Force and Faith: An Unfinished Trilogy – Life, Redemption and Legacy

Force and Faith: An Unfinished Trilogy – Life, Redemption and Legacy

Force and Faith Sabers Square For all of George Lucas’ flip-floppery on whether there would ever be a sequel trilogy, the form of the story demands that a third installment be created. It asks for it, it begs for it, and it demands it. The Skywalker story is not complete. From one point of view, we have Anakin’s rise, fall and redemption. But we are missing the story of his legacy. Every one of us will leave a legacy – a story that can only be told after our death. So, from my point of view, we have Anakin’s life, his redemption and – and then, nothing. The Skywalker baton was passed on to his son, but what he did with that legacy is a story as yet untold. Life, redemption, legacy. A trilogy that can be reflective of every life. At the dawn of time, our primordial ancestors clawed out of the water to achieve a higher form of evolution. In a succinct phrase, Stephen Hawking said in one Pink Floyd song: “For millions of years mankind lived just like the animals. Then something happened which unleashed the power of our imagination: we learned to talk.” The story of humankind began with its emergence on the world stage, and our procession to becoming the good stewards of this planet. And yet, that is not its fulfillment. There is a third act in the development of humanity that was intended from the very beginning: to rise above this mortal coil and achieve that which is above, to reach the full potential for which we were created. In a book that is well-loved in my Church, and admired quite broadly throughout many denominations, Fr Alexander Schmemann wrote in For the Life of the World the following:

All rational, spiritual and other qualities of man, distinguishing him from
other creatures, have their focus and ultimate fulfillment in this capacity to bless
God, to know, so to speak, the meaning of the thirst and hunger that constitutes
his life. “Homo sapiens”, “homo faber”…yes, but first of all, “homo adorans”. The
first and basic definition of man is that he is the priest. He stands at the center of
the world and unifies it in his act of blessing God, of both receiving the world from
God and offering it to God.

As a preliminary note, I want to say that this is not an androcentric statement, but a teaching about all humankind. This is a text written in the early 1970s, when such language, though not familiar to us, was thought to be inclusive of both genders. So, looking at the statement, it shows that humankind has first learned how to think (homo sapiens), and then learned how to do and make things with the acquired knowledge (homo faber). But now, and yet somehow more basic, humankind has been drawn closer to its creator in order to become a worshiping being (homo adorans) and to fulfill its highest calling.
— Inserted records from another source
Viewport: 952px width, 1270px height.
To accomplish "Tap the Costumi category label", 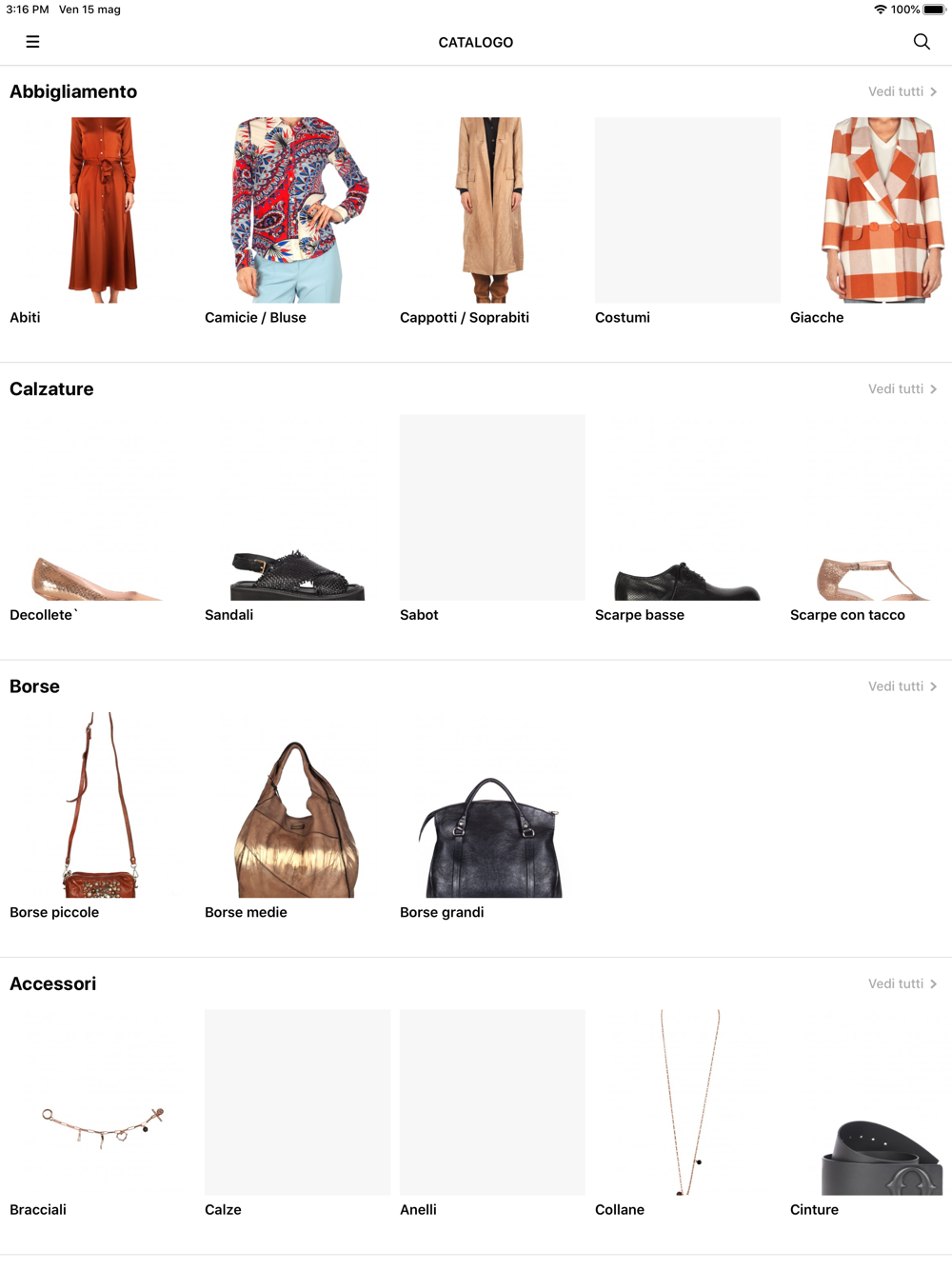I will point(623,317).
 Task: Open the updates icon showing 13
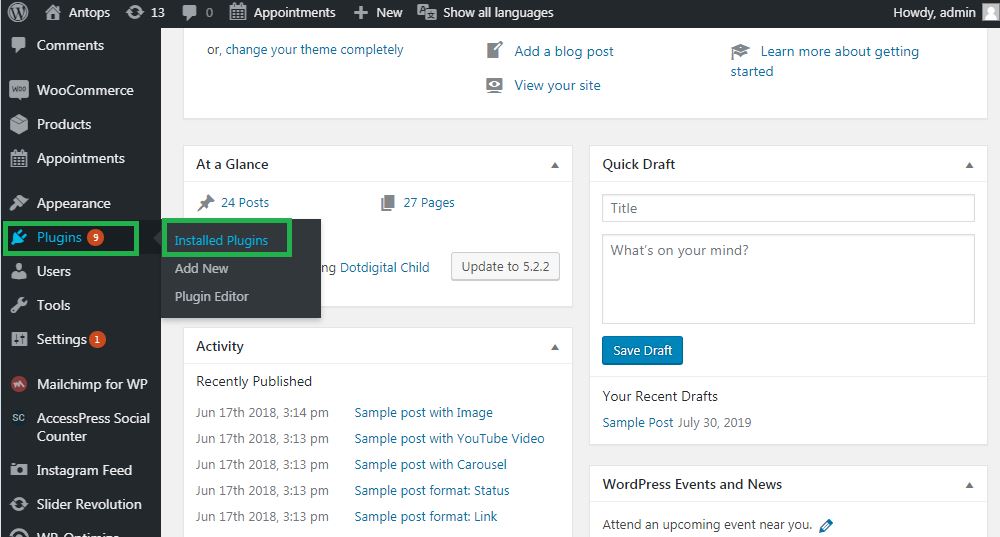pos(135,12)
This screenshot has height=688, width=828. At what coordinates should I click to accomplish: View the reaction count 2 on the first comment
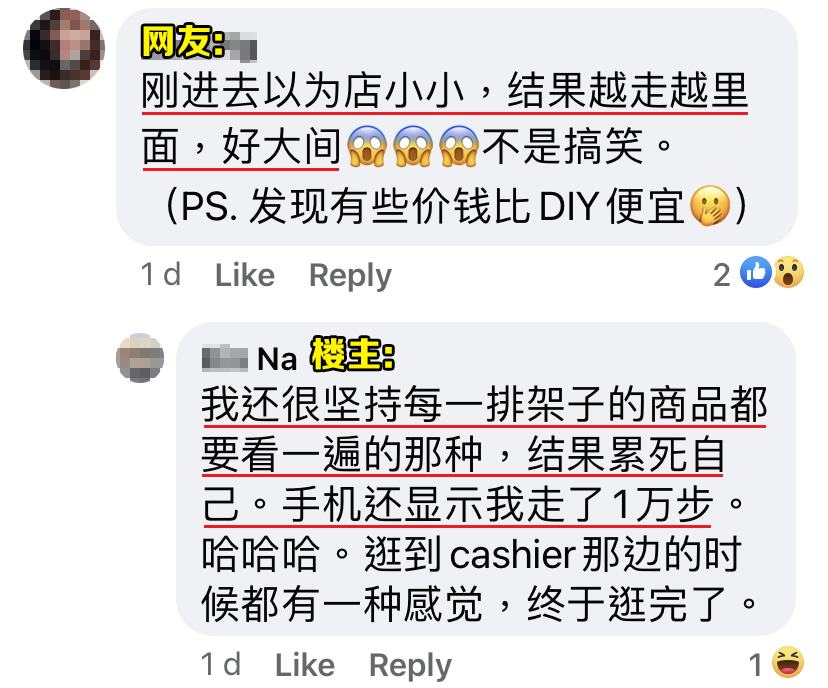click(x=722, y=275)
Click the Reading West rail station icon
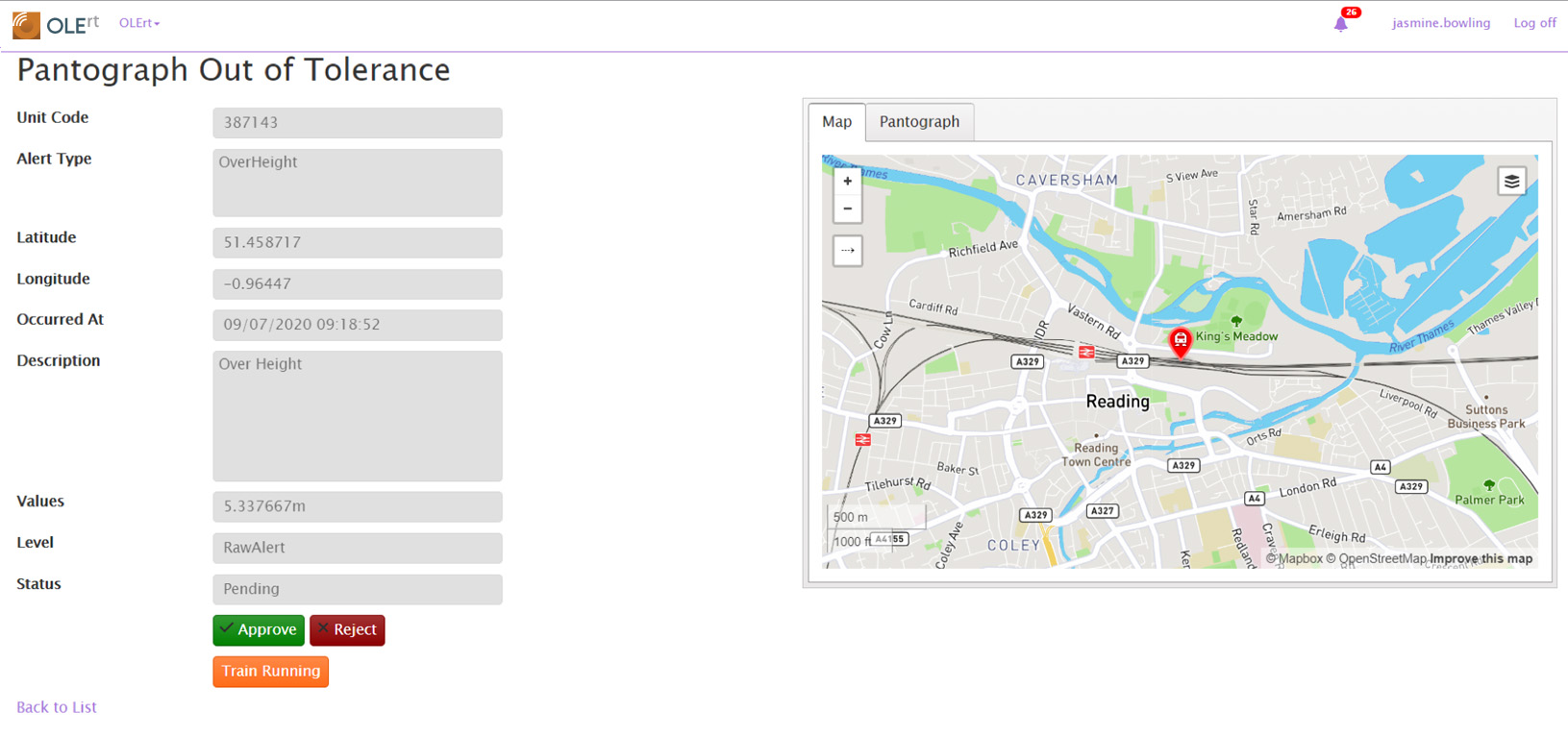The height and width of the screenshot is (736, 1568). click(x=862, y=440)
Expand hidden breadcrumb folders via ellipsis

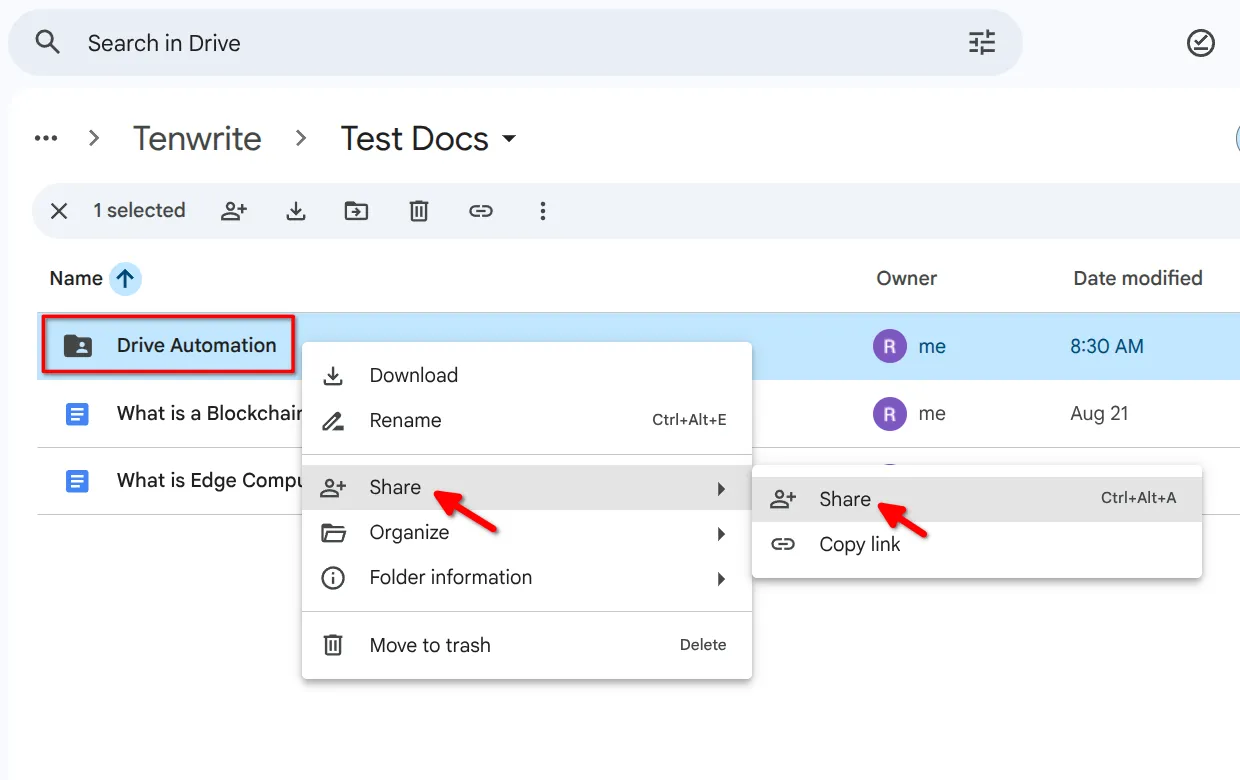click(45, 138)
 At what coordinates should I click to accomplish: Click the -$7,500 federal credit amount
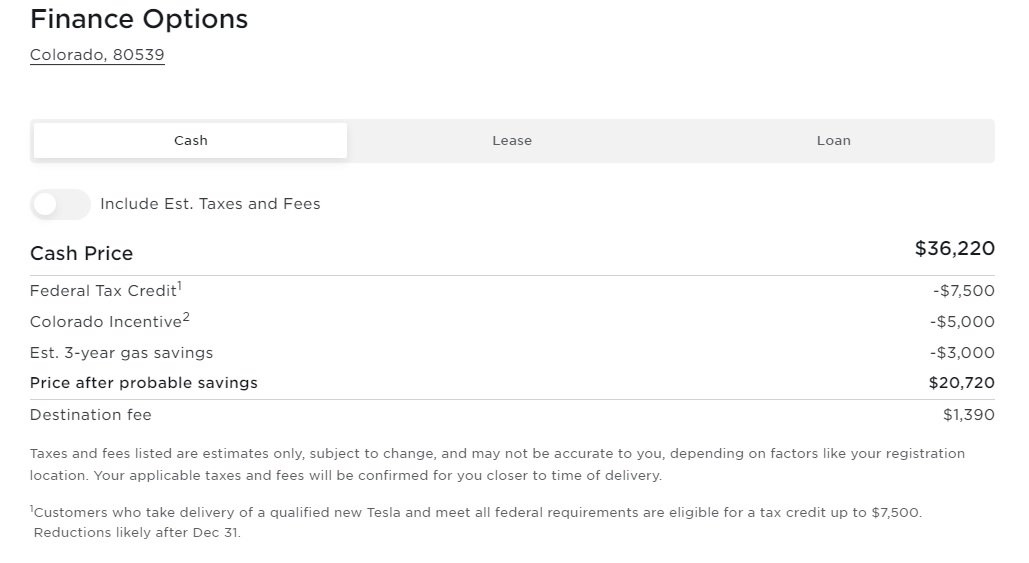coord(963,291)
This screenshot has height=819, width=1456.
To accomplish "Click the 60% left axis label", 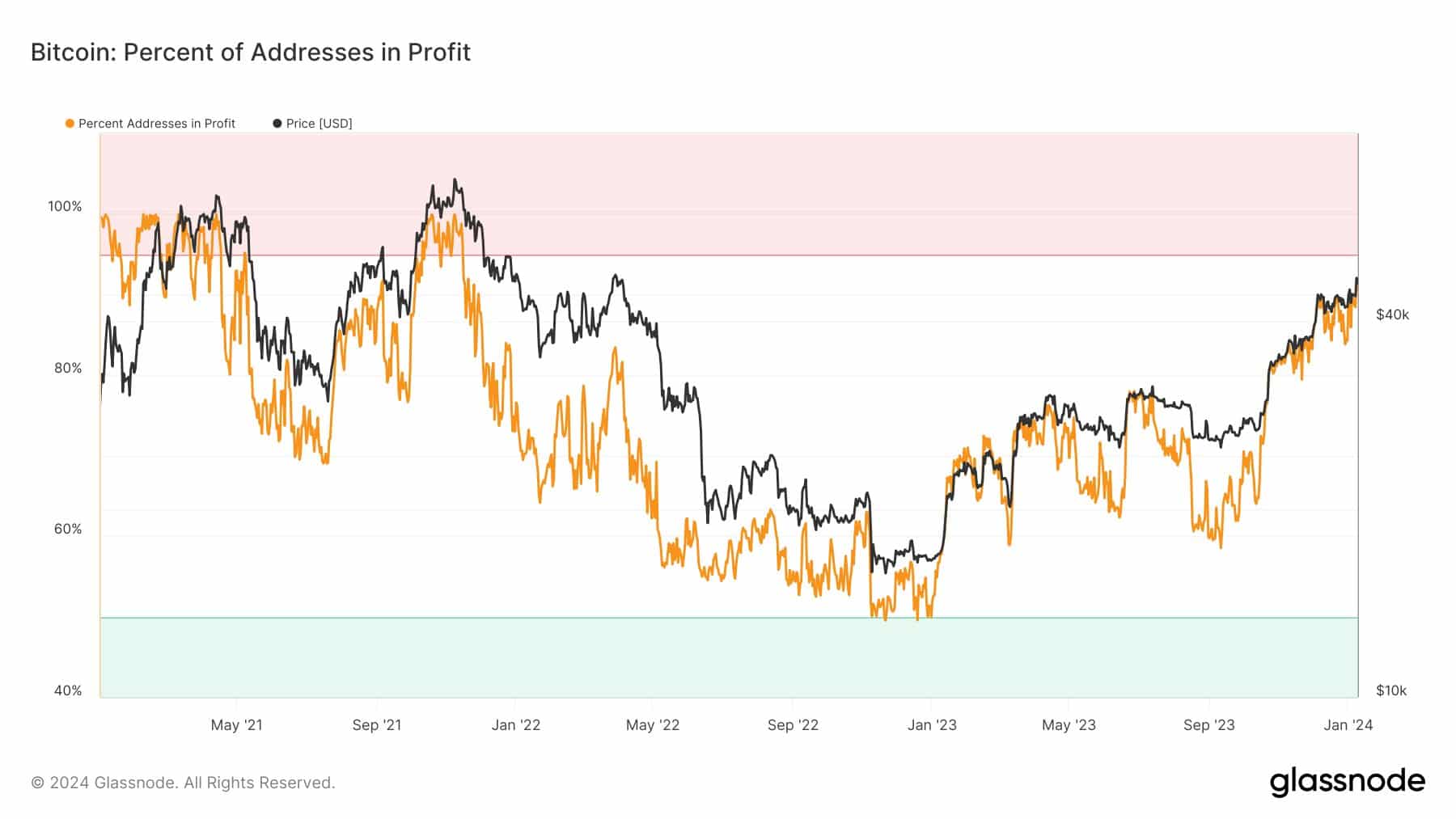I will click(68, 530).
The Jedi are a fine example of the heights of humanity. They create their temples and lightsabers, and know that their power and legacy is not in the exploits complete or the things they create, for, as Yoda says, “my ally is the Force. And a powerful ally it is. Life creates it, makes it grow. Its energy surrounds us and binds us. Luminous beings are we, not this crude matter. You must feel the Force around you. Here, between you, me, the tree, the rock, everywhere!” Luminous beings are we! It is not about the specimen of a body we leave behind, but the progress we offer (or try to offer) the rest of humankind – our brothers and sisters. This is the third act of humankind – to think, to make, and to rise up and take our place as citizens of something larger than we ourselves can create – the Kingdom of Heaven.
There is a good example very early on in the saga timeline for us to examine for a moment. In the showdown between Qui-Gon and Darth Maul, we see a quick progression in three parts that changes the galaxy. Master and Padawan find the enemy and engage him, hoping to end his terror. At first, in this duel of the fates, the Jedi are on the attack. They push Darth Maul back on his heels for a long time. As the combined strength of Qui-Gon and Obi-Wan is separated, the Sith makes his move. The gains made by the duo are halted. As was famously spoiled on the soundtrack listing, Qui-Gon meets his end at the point of a red saber. It seems as if hope is lost. From their initial gains, the second act of the fight seems that the end is near also for the student. In this struggle between two opposing forces, the Dark Side enjoys a premature victory. As Kanan Jarrus would say several decades later, taking away his companion “was a mistake…Because now I have nothing left to fear.” Obi-Wan defeats the evil master with renewed strength. This abbreviated example of a trilogy is indicative of the wider story: the Star Wars saga is incomplete, and we need to see the triumph of the legacy of the Chosen One through his offspring.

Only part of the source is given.